One person has been killed in an attack in Pakistan's Balochistan province, the latest in a spate of attacks against non-Balochi people in the region.
Police said three others were also injured when a group of rice traders from Punjab province were attacked.
An armed separatist group, the Balochistan Liberation United Front (BLUF), has claimed responsibility.
Officials say nearly 40 people have been killed by Baloch separatists in the province since the start of 2009.
The killings are part of a campaign by armed groups to drive non-Balochi people out of the province, according to officials.
The traders had come from Punjab province to sell rice at a weekly market in Quetta, the capital of Balochistan province, police said.
They were shot near the market on Sunday by assailants on two motorbikes.
Six people have been killed since Friday in similar targeted killings, police said.
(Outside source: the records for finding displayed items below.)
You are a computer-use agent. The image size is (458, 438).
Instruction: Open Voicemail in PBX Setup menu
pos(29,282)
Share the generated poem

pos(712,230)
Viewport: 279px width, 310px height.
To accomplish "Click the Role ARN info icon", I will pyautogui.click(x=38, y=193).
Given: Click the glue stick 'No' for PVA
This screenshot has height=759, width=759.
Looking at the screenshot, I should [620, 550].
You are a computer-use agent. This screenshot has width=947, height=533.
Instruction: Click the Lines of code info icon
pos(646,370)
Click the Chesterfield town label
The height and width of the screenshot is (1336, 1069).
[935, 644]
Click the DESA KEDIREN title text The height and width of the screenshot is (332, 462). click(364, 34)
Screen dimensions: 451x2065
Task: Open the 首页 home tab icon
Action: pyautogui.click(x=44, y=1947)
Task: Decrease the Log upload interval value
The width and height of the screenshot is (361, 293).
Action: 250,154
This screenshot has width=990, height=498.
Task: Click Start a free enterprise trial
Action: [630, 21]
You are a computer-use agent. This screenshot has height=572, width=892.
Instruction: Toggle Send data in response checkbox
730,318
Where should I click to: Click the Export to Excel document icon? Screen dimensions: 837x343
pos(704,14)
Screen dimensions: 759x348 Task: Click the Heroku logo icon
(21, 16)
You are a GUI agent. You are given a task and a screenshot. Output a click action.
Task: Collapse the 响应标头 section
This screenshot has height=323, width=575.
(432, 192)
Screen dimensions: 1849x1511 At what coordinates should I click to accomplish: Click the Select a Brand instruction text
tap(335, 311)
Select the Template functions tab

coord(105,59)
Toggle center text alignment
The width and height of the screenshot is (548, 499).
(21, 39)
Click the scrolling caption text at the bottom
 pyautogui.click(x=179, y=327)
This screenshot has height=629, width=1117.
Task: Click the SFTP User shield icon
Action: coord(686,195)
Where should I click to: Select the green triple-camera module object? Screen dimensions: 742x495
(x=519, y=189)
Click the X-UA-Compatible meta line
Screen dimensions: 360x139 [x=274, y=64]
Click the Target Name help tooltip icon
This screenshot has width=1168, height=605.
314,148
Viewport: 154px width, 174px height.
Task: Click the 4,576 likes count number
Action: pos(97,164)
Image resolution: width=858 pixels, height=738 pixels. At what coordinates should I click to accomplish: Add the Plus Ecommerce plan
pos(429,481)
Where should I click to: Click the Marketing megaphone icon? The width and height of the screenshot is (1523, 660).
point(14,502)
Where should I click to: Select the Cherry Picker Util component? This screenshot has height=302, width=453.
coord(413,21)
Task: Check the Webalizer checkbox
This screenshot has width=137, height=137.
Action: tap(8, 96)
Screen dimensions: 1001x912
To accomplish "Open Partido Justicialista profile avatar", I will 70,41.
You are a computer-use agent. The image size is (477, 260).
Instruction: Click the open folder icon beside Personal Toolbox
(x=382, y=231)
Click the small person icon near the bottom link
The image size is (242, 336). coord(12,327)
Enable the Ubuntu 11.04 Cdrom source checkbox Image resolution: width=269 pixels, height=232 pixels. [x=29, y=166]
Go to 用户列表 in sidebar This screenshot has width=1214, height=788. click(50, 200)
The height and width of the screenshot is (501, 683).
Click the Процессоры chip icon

After Sunday's attack, police arrested dozens of suspects in overnight raids.
'Political autonomy'
Balochistan accounts for nearly 40% of the country's area but it has less than 10% of its population.
The province is rich in natural resources but has almost no representation in the central bureaucracy or the army, the two groups that have for the most part ruled Pakistan, says the BBC's Ilyas Khan in Islamabad.
As a result, Balochistan remains a province steeped in poverty and with an undeveloped infrastructure, our correspondent says.
Since 2001, armed groups have been conducting a violent campaign to prevent the army from setting up garrisons in the province and to discourage major development projects that they believe would benefit businesses and workers in other provinces.
They have been demanding political autonomy and greater provincial control over their natural resources.
Hundreds of Baloch political activists have been detained in "undeclared custody" and activists claim that a number have been tortured and killed.
Officials say the targeted killings are part of a strategy on the part of these groups to drive non-Balochi settlers out of the province and to discourage people of other provinces from taking up jobs or setting up businesses in Balochistan.
Initially, it was mainly Punjabi's - Pakistan's biggest ethnic group - who were targeted.
But in recent months armed separatists have also targeted ethnic Sindhis and Pashtuns from the North West Frontier Province, police say.